Past funding has enabled groups to conduct youth pheasant and waterfowl hunts, or sponsor trap and other shooting events, including archery and rifle shooting. Game and Fish has a separate grant program that supports new high school trapshooting teams.
Any club or organization interested in conducting a youth hunting or shooting event can get more information, including a grant application, from the Game and Fish Department website, gf.nd.gov, or by contacting R3 coordinator Brian Schaffer at 701-328-6312.

 

The deadline to apply for a 2020 grant is April 10.

2019 Deer Season Summarized

A total of 57,949 North Dakota deer hunters took approximately 37,250 deer during the 2019 deer gun hunting season, according to a post-season survey conducted by the state Game and Fish Department.

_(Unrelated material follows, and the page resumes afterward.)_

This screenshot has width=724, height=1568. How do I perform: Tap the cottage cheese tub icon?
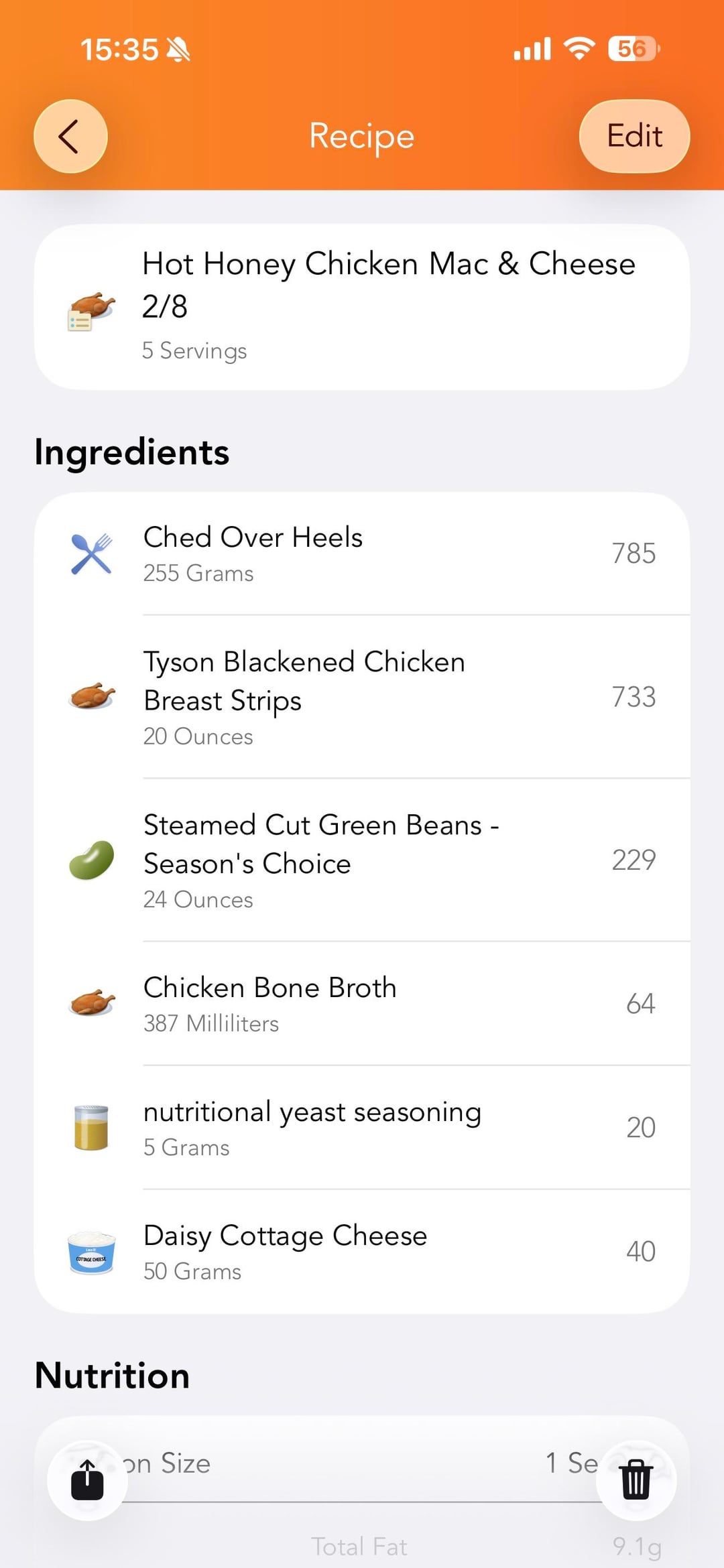pos(92,1252)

Game and Fish made available 65,500 deer gun licenses last year. Overall hunter success was 64 percent, with each hunter spending an average of 4.3 days in the field.

Hunter success for antlered white-tailed deer was 64 percent, and antlerless whitetail was 58 percent.

Mule deer buck success was 78 percent, and antlerless mule deer was 79 percent.

Hunters with any-antlered or any-antlerless licenses generally harvest white-tailed deer, as these licenses are predominantly in units with mostly whitetails. Buck hunters had a success rate of 68 percent, while doe hunters had a success rate of 65 percent.

Game and Fish issued 11,981 gratis licenses in 2019, and 9,767 hunters harvested 5,416 deer, for a success rate of 56 percent.

A total of 1,206 muzzleloader licenses were issued in 2019, and 1,040 hunters harvested 426 white-tailed deer (222 antlered, 204 antlerless). Hunter success was 41 percent.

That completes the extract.